Many concepts in behavioral finance are "deceptively simple," she said. One that has resonated in the real world is committing a bigger allocation to a 401(k) before getting a pay raise. This imposes no immediate pain in the sense of reducing take-home pay, she said, so the idea is more palatable.

That idea was dubbed "Save More Tomorrow" in a report that reinforced the importance of behavioral finance for Allianz, Smith said. The center targets the full life cycle, not just retirement, she said.

Allianz is preparing a white paper to deal with the challenges advisers face, Smith said. It is informally dubbed Behavioral Finance 2.0, she said, since it will take the subject beyond research and observation to improve customers' financial outcomes.

One current challenge to advisers is a lack of trust, she said, which also relates to behavioral finance. A lot of advisers feel that they have just one more chance to regain trust or risk losing clients for good. Yet they are paralyzed by the fear of making a bad decision that would precipitate client departures rather than hoping to do well enough to solidify client support.

A behavioral specialist might say these advisers suffer from their own form of "regret aversion." So Allianz's center is working with advisers to help overcome that reluctance. One way might be to get an adviser to commit himself or herself to an invest-for-tomorrow plan, Smith said. This would be similar to "Save For Tomorrow," but advisers would be persuading clients to move cash gradually into longer-term investments.

Others say there is reason to worry about the fragility of trust. Studies have shown a direct correlation between trust in a society and GDP growth, said Richard Peterson, a managing director in the MarketPsych consulting firm. Trust in the U.S. financial industry has been on the decline for 22 years, according to Peterson's research.

MarketPsych uses a linguistic analysis to measure trust by monitoring up to 200,000 conversations per day on social media websites, financial blogs and in chat rooms. An uptick in trust appeared in October but then fell again in November after news of mortgage foreclosure scandals broke, he said. His trust research is an offshoot of behavioral scrutiny more generally, which also uses a linguistic analysis to identify stock-buying opportunities.

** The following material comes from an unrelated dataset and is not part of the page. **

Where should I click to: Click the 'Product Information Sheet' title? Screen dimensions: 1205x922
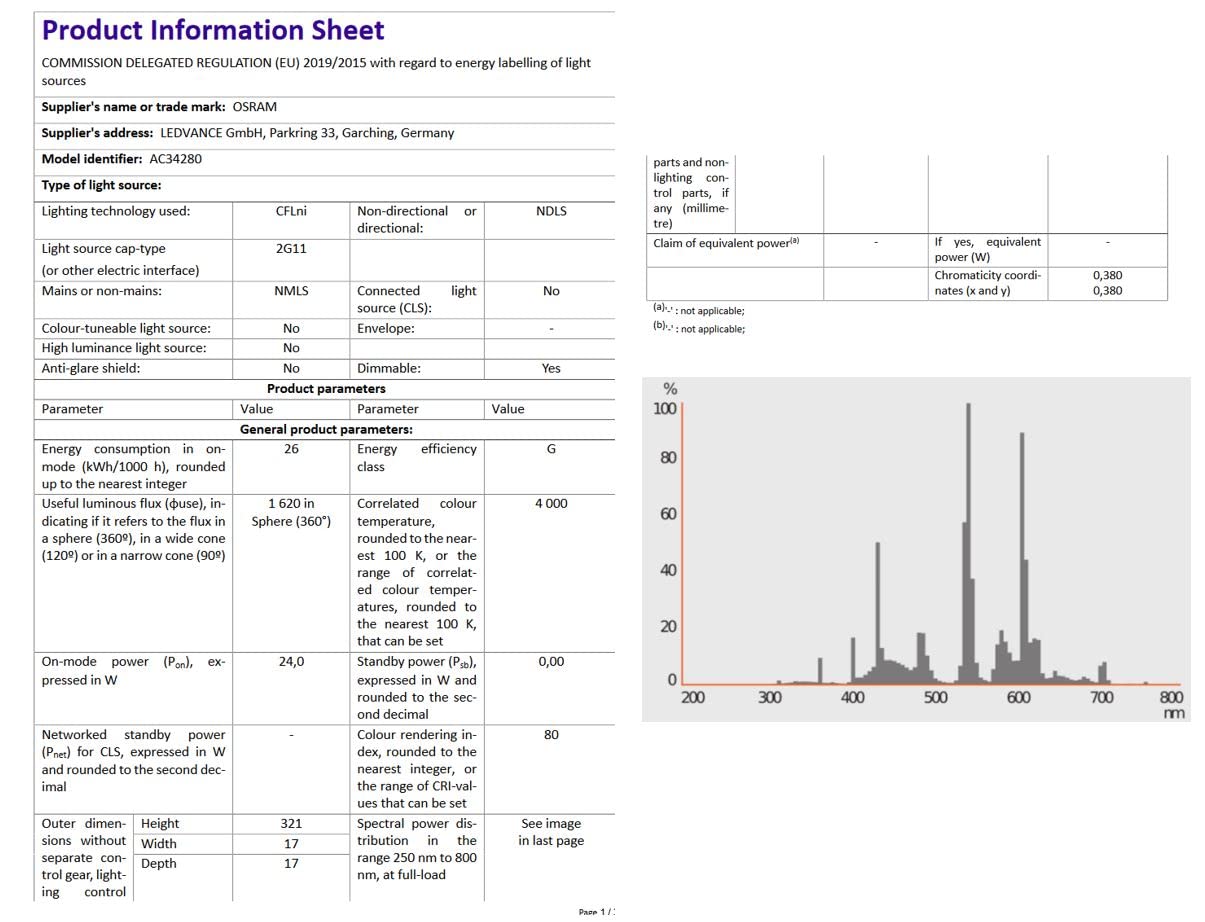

Another behavioral finance tool that advisers can use to more effectively deal with clients is "framing," said Robert Seaberg, a managing director and the head of wealth advisory resources at Morgan Stanley Smith Barney. Framing is the way that an investment or any issue is presented to an audience and how its presentation can affect perceptions of it.

Seaberg uses annuities as an example. When dubbed "investments," 75% of people do not want to buy them, but, described as "income," they elicit the opposite effect — 75% want them. An element of the adviser's job is similar to that of a therapist, he said. By framing client conversations in various ways, he said, Morgan Stanley's advisers can conduct their own experiments to see which presentation works better.

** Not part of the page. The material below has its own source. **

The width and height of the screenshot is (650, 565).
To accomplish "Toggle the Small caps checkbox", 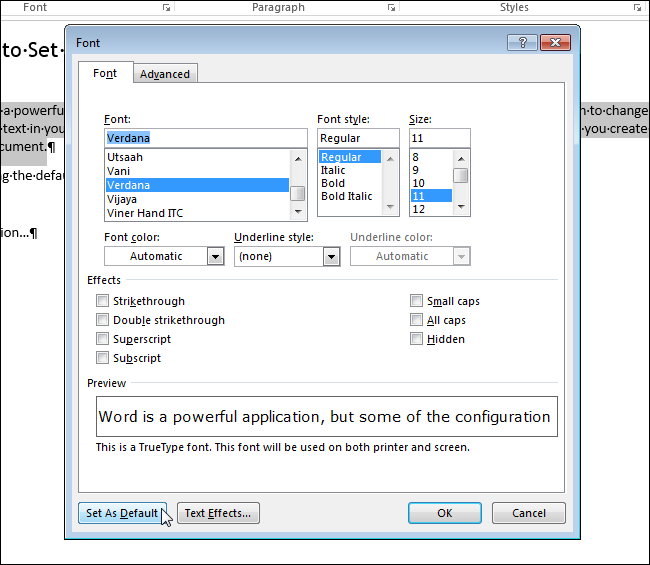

"Human beings are not rational," Seaberg said. "They do things that are irrational, even incompetent, and that affects markets." One example is holding on to losing stocks too long, he said.

Some experts scoff at the notion that behavioral finance is too esoteric to be useful. "I've heard this idea a lot, and I think it's funny," said Dan Ariely, a professor of behavioral economics at Duke University and one of the field's main proselytizers. People naturally use the ideas behind behavioral finance. "Everyone uses psychology, even if they pretend they don't," he said. "Investors naturally think that they know more than other investors," he said, invoking a notion that behavioral science warns against: overconfidence.

Ariely even questioned whether financial institutions have an incentive to delve into behavioral finance and help clients improve decision-making.

Institutions benefit from market opacity, he maintained, because it helps them persuade clients of the value they add.